AREA CHIEDE UN’ATTUAZIONE RAPIDA ED EFFICACE DELLA DIRETTIVA EPBD NEGLI STATI MEMBRI

Testo con la parola 'AREA' al centro, circondato da fiocchi di neve su uno sfondo sfumato rosso e blu.

AREA si è unita a diverse organizzazioni del settore edifici ed energia per sollecitare una trasposizione piena, tempestiva ed efficace della nuova Energy Performance of Buildings Directive (EPBD) negli Stati membri dell’Unione Europea. Il richiamo riguarda non soltanto il rispetto formale delle scadenze, ma soprattutto la capacità di trasformare le disposizioni europee in misure operative realmente applicabili sul territorio.

Gli edifici rappresentano circa il 40% del consumo finale di energia dell’UE e circa la metà del consumo di gas. Per questo motivo, l’attuazione della direttiva viene considerata un passaggio strategico per ridurre la domanda energetica, contenere i costi per cittadini e imprese, rafforzare la sicurezza energetica europea e sostenere investimenti in tecnologie pulite, riqualificazione edilizia ed efficienza.

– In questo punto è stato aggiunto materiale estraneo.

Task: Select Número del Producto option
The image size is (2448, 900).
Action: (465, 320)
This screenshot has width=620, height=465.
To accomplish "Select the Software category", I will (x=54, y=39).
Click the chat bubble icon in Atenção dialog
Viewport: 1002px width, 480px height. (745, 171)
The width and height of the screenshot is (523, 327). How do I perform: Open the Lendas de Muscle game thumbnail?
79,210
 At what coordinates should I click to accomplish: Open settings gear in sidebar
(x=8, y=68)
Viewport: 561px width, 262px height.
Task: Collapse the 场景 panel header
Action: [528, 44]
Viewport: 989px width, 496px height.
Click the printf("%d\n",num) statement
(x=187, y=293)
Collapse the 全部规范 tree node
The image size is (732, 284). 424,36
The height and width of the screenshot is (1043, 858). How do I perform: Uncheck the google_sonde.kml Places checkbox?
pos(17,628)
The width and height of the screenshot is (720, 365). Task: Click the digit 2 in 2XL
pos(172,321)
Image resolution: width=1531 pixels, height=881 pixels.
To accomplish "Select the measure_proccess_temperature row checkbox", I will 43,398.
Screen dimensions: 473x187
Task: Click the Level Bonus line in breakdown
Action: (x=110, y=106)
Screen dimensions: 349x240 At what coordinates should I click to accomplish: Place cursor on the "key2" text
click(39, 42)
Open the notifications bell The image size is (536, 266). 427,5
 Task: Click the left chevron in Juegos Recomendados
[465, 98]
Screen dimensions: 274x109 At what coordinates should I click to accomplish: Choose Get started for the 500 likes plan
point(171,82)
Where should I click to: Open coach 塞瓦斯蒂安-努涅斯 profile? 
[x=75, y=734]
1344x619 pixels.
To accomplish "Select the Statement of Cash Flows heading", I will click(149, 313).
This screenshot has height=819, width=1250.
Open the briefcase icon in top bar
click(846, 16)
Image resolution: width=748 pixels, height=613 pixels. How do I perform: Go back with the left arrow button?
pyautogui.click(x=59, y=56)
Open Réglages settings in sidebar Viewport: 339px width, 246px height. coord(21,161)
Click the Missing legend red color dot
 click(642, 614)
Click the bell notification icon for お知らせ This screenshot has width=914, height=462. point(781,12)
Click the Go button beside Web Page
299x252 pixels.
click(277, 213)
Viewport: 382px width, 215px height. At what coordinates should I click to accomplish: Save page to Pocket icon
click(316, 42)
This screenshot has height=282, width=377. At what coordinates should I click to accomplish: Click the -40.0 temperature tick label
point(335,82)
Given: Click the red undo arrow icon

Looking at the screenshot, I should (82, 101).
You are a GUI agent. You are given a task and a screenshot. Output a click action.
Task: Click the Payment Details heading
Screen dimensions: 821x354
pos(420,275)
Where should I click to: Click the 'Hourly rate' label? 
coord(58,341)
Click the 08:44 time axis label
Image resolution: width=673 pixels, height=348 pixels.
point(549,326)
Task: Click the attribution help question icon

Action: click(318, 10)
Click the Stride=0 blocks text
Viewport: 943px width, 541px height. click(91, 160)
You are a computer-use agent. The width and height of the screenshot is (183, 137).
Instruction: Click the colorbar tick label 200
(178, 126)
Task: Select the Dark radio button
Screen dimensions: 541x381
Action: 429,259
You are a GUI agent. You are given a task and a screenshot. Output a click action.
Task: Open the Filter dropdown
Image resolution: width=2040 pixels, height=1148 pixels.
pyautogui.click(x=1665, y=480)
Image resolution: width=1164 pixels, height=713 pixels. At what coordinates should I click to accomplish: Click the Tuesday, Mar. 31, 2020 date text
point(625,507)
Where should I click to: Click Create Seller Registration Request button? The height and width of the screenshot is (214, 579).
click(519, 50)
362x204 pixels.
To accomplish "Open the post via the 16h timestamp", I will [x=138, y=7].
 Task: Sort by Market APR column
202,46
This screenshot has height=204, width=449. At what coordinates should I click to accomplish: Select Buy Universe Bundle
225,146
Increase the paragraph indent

Secondo AREA e gli altri firmatari, la semplice trasposizione legale della direttiva non sarà sufficiente a garantirne i benefici. Serviranno linee guida chiare, controlli di conformità efficaci, meccanismi di verifica, adeguata capacità amministrativa, investimenti nelle competenze e un coordinamento strutturato tra autorità nazionali, regionali e locali, professionisti, imprese e operatori del mercato.

Il tema riguarda direttamente anche il settore HVAC/R, chiamato a contribuire alla trasformazione degli edifici attraverso soluzioni efficienti per riscaldamento, raffrescamento, ventilazione, pompe di calore e gestione energetica. La qualità dell’implementazione sarà quindi decisiva per assicurare certezza agli operatori, favorire la programmazione degli investimenti e accompagnare cittadini, proprietari di edifici, aziende e pubbliche amministrazioni verso scelte coerenti con gli obiettivi europei.

AREA invita quindi Commissione europea e Stati membri a collaborare affinché la nuova EPBD non resti un quadro normativo astratto, ma diventi uno strumento concreto per ridurre consumi, emissioni e dipendenza energetica.